Extract to read:
BEGIN

Biden: Frustration of some Black voters ‘a problem that is my own making’
President Biden on Wednesday attributed frustration among some Black voters who perceive a lack of urgency on voting rights legislation to his own lack of communication on the topic.
Biden said part of the problem was related to timing of when voting rights was brought to the forefront in just the last week, suggesting it was “dictated by events happening in the country and around the world.”
The other issue, Biden conceded, was he had not been out in public communicating directly with Black voters as much as he would have liked during his first year in office.
“I have not been out in the community nearly enough. I’ve been here an awful lot,” Biden said from the White House. “I find myself where I don’t have a chance to look people in the eye, because of both COVID and things that are happening in Washington, to be able to go out and do the things that I’ve always been able to do pretty well. Connect with people. Let them take a measure of my sincerity. Let them take a measure of who I am.”
“But I think that’s a problem that is my own making by not communicating as much as I should have,” Biden continued. “Yet you find that when you deal with members of the Black Caucus and others in the United States Congress, I still have very close working relationships. So, it’s like every community. I’m sure there are those in the community … saying why haven’t I been able to do A, B, C, or D. So it’s just going to take a little bit of time.”
Activists and Black voters especially expressed mounting frustration about the lack of progress on voting rights legislation, with many arguing that Biden had not sufficiently used the bully pulpit to press the issue until recently.
The Senate is poised to vote on two federal voting rights bills this week — the John Lewis Voting Rights Advancement Act and the Freedom to Vote Act — though both are expected to fail in the face of the 60-vote legislative filibuster.
Sens. Joe Manchin (D-W.Va.) and Kyrsten Sinema (D-Ariz.) have both voiced opposition to altering Senate rules to allow the bills to sidestep the filibuster, further sinking their prospects.
Democrats and voting rights advocates have sounded alarm bells that laws passed in GOP-held legislatures in states like Texas and Georgia since the last election will make it more difficult for voters of color in particular to access the ballot box.

END

[Dataset records]
BEGIN

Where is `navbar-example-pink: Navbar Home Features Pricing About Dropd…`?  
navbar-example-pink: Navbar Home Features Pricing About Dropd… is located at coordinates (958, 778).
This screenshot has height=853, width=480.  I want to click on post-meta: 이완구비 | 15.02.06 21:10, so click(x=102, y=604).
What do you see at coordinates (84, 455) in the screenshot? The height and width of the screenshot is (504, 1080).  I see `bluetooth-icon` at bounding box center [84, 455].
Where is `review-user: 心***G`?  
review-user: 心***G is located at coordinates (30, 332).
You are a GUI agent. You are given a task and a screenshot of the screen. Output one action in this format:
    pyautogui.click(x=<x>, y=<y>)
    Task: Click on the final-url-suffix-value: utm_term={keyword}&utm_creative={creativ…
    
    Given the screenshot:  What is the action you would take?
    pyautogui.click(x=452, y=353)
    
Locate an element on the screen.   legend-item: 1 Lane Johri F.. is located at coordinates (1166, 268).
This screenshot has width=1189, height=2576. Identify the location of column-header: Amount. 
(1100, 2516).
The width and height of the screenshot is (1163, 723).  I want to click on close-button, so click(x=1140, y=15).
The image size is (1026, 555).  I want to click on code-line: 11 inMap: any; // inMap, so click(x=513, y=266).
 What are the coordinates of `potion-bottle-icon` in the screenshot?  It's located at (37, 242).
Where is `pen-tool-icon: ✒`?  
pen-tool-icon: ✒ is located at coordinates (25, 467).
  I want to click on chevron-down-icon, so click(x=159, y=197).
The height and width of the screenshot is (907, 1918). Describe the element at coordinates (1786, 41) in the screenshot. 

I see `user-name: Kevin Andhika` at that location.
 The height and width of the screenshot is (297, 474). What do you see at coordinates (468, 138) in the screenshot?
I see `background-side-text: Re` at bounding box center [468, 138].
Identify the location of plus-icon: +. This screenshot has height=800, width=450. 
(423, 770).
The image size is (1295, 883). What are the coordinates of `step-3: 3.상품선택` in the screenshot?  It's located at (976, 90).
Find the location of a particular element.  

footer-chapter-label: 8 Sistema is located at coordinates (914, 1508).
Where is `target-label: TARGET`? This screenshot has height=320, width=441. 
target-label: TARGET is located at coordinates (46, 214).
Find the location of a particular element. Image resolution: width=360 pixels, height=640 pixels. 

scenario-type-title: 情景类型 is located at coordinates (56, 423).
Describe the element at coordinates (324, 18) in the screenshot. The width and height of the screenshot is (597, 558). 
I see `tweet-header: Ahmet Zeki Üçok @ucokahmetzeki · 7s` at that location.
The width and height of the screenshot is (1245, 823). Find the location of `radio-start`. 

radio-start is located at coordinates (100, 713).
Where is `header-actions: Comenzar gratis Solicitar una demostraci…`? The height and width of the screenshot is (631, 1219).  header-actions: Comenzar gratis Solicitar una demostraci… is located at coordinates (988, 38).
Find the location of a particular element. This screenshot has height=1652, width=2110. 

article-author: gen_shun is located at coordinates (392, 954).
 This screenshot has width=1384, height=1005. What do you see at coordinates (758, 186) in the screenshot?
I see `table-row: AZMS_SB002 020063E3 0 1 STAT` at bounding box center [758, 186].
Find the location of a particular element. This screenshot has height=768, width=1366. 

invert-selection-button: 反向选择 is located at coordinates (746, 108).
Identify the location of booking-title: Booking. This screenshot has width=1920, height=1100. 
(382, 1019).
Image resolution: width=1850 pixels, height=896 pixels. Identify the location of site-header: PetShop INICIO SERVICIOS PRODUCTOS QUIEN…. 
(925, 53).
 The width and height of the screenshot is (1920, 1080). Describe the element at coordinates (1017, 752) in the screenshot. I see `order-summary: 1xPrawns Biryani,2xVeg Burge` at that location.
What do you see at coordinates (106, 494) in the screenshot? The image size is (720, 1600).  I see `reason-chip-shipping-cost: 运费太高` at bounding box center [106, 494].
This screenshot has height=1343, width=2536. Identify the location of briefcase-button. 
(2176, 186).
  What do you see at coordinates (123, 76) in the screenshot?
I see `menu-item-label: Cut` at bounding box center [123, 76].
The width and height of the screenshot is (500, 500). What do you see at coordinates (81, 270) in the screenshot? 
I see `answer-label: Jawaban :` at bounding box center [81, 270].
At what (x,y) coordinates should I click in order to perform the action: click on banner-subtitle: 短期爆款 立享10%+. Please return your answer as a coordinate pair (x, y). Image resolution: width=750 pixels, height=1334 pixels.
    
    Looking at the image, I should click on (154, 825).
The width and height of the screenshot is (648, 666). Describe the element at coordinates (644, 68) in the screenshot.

END

Task requirements:
a – Answer these questions from the Biden article:
(i) What two things did Biden say kept him from being able to look people in the eye?
(ii) Which two federal voting rights bills is the Senate poised to vote on this week?
(iii) Which two senators have voiced opposition to altering Senate rules so the bills can sidestep the filibuster?
b – Print the part of the Biden article starting at "The other issue, Biden" and ending at "year in office.".

Answers to each task:
a –
(i) COVID and things that are happening in Washington
(ii) The John Lewis Voting Rights Advancement Act and the Freedom to Vote Act
(iii) Joe Manchin (D-W.Va.) and Kyrsten Sinema (D-Ariz.)

b –
The other issue, Biden conceded, was he had not been out in public communicating directly with Black voters as much as he would have liked during his first year in office.